A garanzia del diritto di difesa l’Autorità non può, infatti, introdurre modifiche rispetto alla comunicazione delle risultanze istruttorie comportanti un mutamento della natura intrinseca della violazione accertata rispetto a quella contestata, con modificazione dell’imputazione.
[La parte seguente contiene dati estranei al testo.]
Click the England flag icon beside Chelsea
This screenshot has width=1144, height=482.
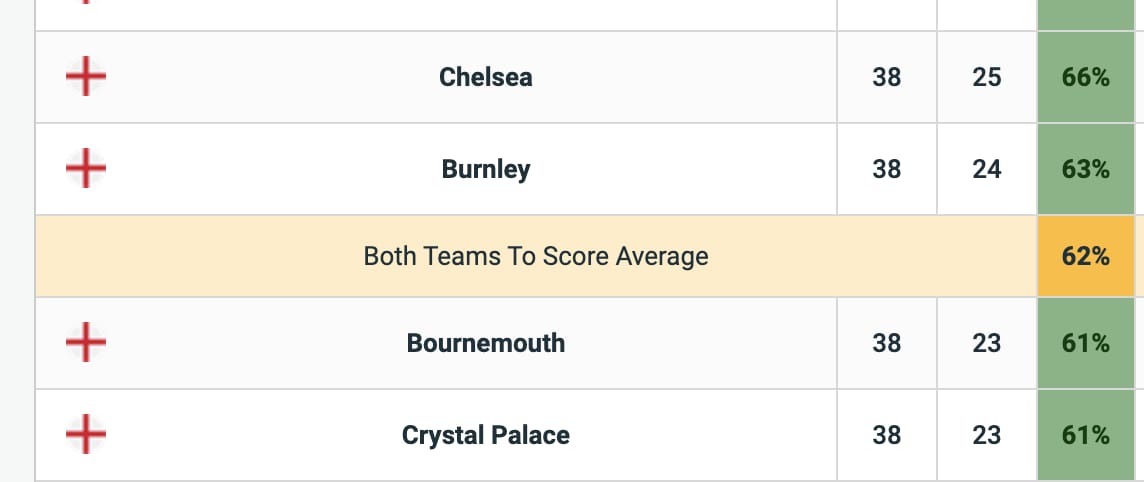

Nel caso di specie le modifiche, con cui l’Autorità ha cercato di rimediare alla palese contraddittorietà della tesi accusatoria iniziale, sono state ritenute eccedenti i limiti consentiti. Da quanto si legge nella sentenza del Consiglio di Stato, la tesi accusatoria iniziale sosteneva che le MIF avevano la finalità di non mettere in concorrenza i circuiti diversi e garantire la massima diffusione del circuito MasterCard, rendendolo più vantaggioso per le banche rispetto ad altri circuiti. Tale contestazione oltre ad essere contradditoria, in quanto gli effetti restrittivi contestati erano da un lato evitare la concorrenza tra circuiti e dall’altro rendere il circuito MasterCard più vantaggioso per le banche rispetto ad altri circuiti, si discostava dall’illecito accertato con la decisione della Commissione europea del 17 dicembre 2007, già a disposizione dell’AGCM al momento dell’apertura dell’istruttoria. La Commissione ha stabilito che le commissioni interbancarie rappresentano una restrizione della concorrenza a danno degli esercenti e dei consumatori, ma non a danno dei circuiti di carte di pagamento concorrenti. Le MIF sono, infatti, una componente della merchant fee che gli esercenti non possono negoziare. Questo comporta un aumento del costo dei servizi di pagamento a carico degli esercenti, senza alcun comprovato vantaggio per quest’ultimi che con le commissioni interbancarie finanziano gli incentivi che MasterCard riconosce alle banche issuer per diffondere tra la loro clientela le sue carte di pagamento. Non sorprende, dunque, che l’Autorità si sia trovata in difficoltà a sostenere la tesi accusatoria iniziale e abbia virato in sede di provvedimento finale sulla ben più consolidata ricostruzione dell’illecito operata dalla Commissione e confermata da entrambi i gradi di giudizio dell’Unione europea. Questa modifica dell’impianto accusatorio avrebbe, però, necessitato una riapertura del contraddittorio con le imprese investigate, almeno secondo il Consiglio di Stato.